PROBLEM TO WORK ON: Print the rows below verbatim, starting with the line that contains "How do I perform: Expand" and going on through the line that contains "I will pos(416,724).", with both of those lines included.

————————

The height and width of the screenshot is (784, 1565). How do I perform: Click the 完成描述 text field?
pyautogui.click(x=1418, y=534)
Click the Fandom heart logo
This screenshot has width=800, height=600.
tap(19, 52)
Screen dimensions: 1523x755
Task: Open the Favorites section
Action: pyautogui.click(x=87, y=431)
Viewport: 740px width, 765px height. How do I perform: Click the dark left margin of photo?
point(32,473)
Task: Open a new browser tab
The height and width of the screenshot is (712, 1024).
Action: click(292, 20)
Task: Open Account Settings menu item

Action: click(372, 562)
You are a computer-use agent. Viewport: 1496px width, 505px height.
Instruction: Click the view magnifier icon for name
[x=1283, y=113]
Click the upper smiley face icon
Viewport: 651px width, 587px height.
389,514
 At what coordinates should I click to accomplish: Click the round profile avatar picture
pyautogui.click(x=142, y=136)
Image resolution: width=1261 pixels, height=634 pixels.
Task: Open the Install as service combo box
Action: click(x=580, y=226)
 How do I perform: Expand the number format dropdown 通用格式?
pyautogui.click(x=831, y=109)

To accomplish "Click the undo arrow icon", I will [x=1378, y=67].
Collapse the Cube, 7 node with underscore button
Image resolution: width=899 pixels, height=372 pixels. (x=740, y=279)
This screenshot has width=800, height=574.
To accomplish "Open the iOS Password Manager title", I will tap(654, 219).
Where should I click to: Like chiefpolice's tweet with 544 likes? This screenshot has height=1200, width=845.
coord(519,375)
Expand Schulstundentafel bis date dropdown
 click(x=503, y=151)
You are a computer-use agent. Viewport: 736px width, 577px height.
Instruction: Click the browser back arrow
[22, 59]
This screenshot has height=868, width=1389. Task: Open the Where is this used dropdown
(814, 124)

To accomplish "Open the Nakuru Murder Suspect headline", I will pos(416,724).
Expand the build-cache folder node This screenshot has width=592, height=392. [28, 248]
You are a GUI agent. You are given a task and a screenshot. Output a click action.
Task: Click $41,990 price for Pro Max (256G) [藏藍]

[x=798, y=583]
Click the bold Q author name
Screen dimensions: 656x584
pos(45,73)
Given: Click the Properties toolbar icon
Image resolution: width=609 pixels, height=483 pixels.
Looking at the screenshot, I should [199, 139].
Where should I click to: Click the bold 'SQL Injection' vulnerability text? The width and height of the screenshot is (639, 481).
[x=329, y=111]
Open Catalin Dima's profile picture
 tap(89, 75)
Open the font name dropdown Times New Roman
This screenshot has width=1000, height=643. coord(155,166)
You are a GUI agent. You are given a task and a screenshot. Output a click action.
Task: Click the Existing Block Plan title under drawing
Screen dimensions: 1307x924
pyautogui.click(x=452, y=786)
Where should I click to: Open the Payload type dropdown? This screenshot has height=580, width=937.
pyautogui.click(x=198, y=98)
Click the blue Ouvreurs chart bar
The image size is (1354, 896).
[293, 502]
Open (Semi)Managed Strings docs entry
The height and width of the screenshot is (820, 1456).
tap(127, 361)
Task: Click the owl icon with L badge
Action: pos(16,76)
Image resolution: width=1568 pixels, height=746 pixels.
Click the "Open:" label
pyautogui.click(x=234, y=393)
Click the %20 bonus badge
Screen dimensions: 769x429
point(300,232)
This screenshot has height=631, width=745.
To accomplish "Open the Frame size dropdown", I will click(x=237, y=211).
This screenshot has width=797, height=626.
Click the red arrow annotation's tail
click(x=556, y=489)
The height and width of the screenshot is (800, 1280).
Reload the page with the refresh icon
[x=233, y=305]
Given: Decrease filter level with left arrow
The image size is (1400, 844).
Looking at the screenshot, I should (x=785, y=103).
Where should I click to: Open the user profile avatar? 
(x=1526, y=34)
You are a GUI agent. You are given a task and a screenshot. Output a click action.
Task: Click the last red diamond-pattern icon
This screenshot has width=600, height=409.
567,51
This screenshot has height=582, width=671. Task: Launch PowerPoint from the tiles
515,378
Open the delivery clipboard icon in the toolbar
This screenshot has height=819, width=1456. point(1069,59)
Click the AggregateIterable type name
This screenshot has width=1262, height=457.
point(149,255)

————————

TASK RESPONSE:
 How do I perform: Expand the number format dropdown 通用格式?
pyautogui.click(x=831, y=109)

To accomplish "Click the undo arrow icon", I will [x=1378, y=67].
Collapse the Cube, 7 node with underscore button
Image resolution: width=899 pixels, height=372 pixels. (x=740, y=279)
This screenshot has width=800, height=574.
To accomplish "Open the iOS Password Manager title", I will tap(654, 219).
Where should I click to: Like chiefpolice's tweet with 544 likes? This screenshot has height=1200, width=845.
coord(519,375)
Expand Schulstundentafel bis date dropdown
 click(x=503, y=151)
You are a computer-use agent. Viewport: 736px width, 577px height.
Instruction: Click the browser back arrow
[22, 59]
This screenshot has height=868, width=1389. Task: Open the Where is this used dropdown
(814, 124)

To accomplish "Open the Nakuru Murder Suspect headline", I will pos(416,724).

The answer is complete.